'Anlayan Beri Gelsin!'

~ 04.08.2011, Ali SİRMEN ~
Maltepe Üniversitesi İnsan ve Toplum Bilimleri Araştırma ve Uygulama Merkezi Sosyoloji Bölümü’nün gerçekleştirdiği Türkiyede Sosyokültürel Değişimler Hakkında Liseli Gençlik Ne Düşünüyoradlı çalışmayı bilmem gördünüz mü?
İstanbul’un Anadolu yakasındaki, değişik yapıda, (meslek lisesi, imam hatip lisesi, düz lise, Anadolu lisesi ve özel lise) 45 liseden 2 bin 356 öğrencinin katılımıyla yapılan araştırmanın belki de yalnızca İstanbul’un bir bölgesiyle sınırlı olması bazı tereddütler doğuracaktır.
Ama buna karşılık İstanbul’un artık Türkiye’nin bir sentezi olduğu da ileri sürülebilir.
Araştırma sonuçlarına geçmeden önce, uzmanların süresinden ve kalitesinden yakındıkları eğitim sistemimizi öğrencilerin de pek tutmadıklarının anlaşıldığını söylemeliyim.
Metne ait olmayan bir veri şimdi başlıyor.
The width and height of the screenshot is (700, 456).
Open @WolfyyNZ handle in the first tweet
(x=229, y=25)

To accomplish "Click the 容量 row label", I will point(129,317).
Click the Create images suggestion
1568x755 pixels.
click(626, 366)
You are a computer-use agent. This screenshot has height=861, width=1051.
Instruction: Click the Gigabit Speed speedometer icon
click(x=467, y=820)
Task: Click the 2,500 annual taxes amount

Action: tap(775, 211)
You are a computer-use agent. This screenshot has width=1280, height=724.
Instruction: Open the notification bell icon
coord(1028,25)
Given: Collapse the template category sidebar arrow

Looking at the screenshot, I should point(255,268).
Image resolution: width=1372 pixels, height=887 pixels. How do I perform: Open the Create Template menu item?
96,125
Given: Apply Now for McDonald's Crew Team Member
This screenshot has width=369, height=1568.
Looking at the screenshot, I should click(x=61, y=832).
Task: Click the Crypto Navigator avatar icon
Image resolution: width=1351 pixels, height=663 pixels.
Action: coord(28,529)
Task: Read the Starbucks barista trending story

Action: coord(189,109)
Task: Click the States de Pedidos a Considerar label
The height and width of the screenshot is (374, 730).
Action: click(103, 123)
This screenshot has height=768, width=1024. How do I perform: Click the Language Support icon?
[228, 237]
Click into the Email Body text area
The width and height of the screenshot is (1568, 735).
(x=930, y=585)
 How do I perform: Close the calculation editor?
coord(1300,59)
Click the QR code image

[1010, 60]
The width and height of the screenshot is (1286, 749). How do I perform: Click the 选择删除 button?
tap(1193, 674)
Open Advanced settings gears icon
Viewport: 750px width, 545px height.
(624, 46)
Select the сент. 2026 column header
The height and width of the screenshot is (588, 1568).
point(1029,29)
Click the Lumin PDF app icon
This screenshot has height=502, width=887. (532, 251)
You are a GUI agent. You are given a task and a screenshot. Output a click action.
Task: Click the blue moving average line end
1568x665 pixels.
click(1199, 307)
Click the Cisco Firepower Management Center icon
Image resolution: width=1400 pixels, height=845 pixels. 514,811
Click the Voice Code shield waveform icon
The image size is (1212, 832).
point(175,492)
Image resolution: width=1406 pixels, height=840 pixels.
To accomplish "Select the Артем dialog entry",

Hele bunlardan birinin yanıtı var ki, çok enteresan bulduğumdan aynen alıyorum:
- Çok saçma bir sistem, kesinlikle değişmeli. Üstün zekâlı giren geri zekâlı çıkıyor.
Bu arada lise öğrencilerinin çoğunluğunun (lisenin statüsüne göre, yüzde 58 – 63) kendi başlarına bir odalarının olduğu anlaşılıyor.
Öğrencilerin bilgisayarla ilgileri de ileri derecede. Bilgisayarı olanlar, lisenin statüsüne göre, yüzde 80 – 83 arasında. İnternet ağı bağlantısı ortalaması ise yüzde 75.
***
Kimileri, öğrencilerin internet tutkularını gençler okumuyordiye yorumlamış.
Ne kadar doğru bir saptama bilemem. Gerçi evet, gazete okuma alışkanlığı en yüksek olan özel liselilerde bile bu oran ancak yüzde 27’ye varıyor, ama gençlerimiz facebook ve diğer kanallardan haber alıyorlar veya aldıklarını sanıyorlar.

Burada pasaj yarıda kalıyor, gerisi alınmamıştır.